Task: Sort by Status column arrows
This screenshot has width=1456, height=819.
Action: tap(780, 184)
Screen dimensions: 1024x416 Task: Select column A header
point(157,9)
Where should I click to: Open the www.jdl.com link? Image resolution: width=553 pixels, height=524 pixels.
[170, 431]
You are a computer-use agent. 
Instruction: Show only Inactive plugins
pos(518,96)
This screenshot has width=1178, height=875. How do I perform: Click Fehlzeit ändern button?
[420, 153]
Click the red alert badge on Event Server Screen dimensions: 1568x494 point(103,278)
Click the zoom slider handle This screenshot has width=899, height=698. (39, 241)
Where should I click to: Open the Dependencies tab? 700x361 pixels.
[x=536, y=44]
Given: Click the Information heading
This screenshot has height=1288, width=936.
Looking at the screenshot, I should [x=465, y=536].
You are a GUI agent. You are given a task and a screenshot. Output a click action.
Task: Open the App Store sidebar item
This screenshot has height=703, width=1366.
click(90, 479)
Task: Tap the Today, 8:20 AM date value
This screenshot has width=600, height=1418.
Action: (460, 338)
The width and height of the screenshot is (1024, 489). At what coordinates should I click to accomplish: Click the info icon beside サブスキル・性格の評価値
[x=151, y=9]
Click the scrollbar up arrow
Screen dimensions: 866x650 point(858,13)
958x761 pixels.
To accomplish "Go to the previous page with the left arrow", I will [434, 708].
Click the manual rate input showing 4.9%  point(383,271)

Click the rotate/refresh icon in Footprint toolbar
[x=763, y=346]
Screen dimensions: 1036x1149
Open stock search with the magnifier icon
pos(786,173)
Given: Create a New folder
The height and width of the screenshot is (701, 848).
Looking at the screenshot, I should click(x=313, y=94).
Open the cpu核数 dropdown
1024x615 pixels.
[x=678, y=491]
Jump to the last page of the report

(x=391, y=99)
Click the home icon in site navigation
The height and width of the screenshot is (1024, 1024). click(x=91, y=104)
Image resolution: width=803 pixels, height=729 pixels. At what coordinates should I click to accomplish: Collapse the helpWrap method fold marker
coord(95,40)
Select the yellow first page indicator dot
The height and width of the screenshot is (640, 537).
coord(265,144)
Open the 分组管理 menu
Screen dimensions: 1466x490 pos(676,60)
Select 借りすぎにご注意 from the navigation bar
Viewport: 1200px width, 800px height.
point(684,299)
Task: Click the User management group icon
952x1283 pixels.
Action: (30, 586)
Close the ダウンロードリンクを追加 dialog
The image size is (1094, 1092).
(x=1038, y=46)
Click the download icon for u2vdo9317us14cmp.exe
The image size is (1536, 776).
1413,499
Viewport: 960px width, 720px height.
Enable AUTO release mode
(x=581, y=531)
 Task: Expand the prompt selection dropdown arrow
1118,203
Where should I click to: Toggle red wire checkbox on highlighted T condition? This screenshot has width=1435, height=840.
========
All of the entries should be written out again exactly.

Task: Sort by Status column arrows
This screenshot has width=1456, height=819.
Action: tap(780, 184)
Screen dimensions: 1024x416 Task: Select column A header
point(157,9)
Where should I click to: Open the www.jdl.com link? Image resolution: width=553 pixels, height=524 pixels.
[170, 431]
You are a computer-use agent. 
Instruction: Show only Inactive plugins
pos(518,96)
This screenshot has width=1178, height=875. How do I perform: Click Fehlzeit ändern button?
[420, 153]
Click the red alert badge on Event Server Screen dimensions: 1568x494 point(103,278)
Click the zoom slider handle This screenshot has width=899, height=698. (39, 241)
Where should I click to: Open the Dependencies tab? 700x361 pixels.
[x=536, y=44]
Given: Click the Information heading
This screenshot has height=1288, width=936.
Looking at the screenshot, I should [x=465, y=536].
You are a GUI agent. You are given a task and a screenshot. Output a click action.
Task: Open the App Store sidebar item
This screenshot has height=703, width=1366.
click(90, 479)
Task: Tap the Today, 8:20 AM date value
This screenshot has width=600, height=1418.
Action: (460, 338)
The width and height of the screenshot is (1024, 489). At what coordinates should I click to accomplish: Click the info icon beside サブスキル・性格の評価値
[x=151, y=9]
Click the scrollbar up arrow
Screen dimensions: 866x650 point(858,13)
958x761 pixels.
To accomplish "Go to the previous page with the left arrow", I will [434, 708].
Click the manual rate input showing 4.9%  point(383,271)

Click the rotate/refresh icon in Footprint toolbar
[x=763, y=346]
Screen dimensions: 1036x1149
Open stock search with the magnifier icon
pos(786,173)
Given: Create a New folder
The height and width of the screenshot is (701, 848).
Looking at the screenshot, I should click(x=313, y=94).
Open the cpu核数 dropdown
1024x615 pixels.
[x=678, y=491]
Jump to the last page of the report

(x=391, y=99)
Click the home icon in site navigation
The height and width of the screenshot is (1024, 1024). click(x=91, y=104)
Image resolution: width=803 pixels, height=729 pixels. At what coordinates should I click to accomplish: Collapse the helpWrap method fold marker
coord(95,40)
Select the yellow first page indicator dot
The height and width of the screenshot is (640, 537).
coord(265,144)
Open the 分组管理 menu
Screen dimensions: 1466x490 pos(676,60)
Select 借りすぎにご注意 from the navigation bar
Viewport: 1200px width, 800px height.
point(684,299)
Task: Click the User management group icon
952x1283 pixels.
Action: (30, 586)
Close the ダウンロードリンクを追加 dialog
The image size is (1094, 1092).
(x=1038, y=46)
Click the download icon for u2vdo9317us14cmp.exe
The image size is (1536, 776).
1413,499
Viewport: 960px width, 720px height.
Enable AUTO release mode
(x=581, y=531)
 Task: Expand the prompt selection dropdown arrow
1118,203
Where should I click to: Toggle red wire checkbox on highlighted T condition? This screenshot has width=1435, height=840.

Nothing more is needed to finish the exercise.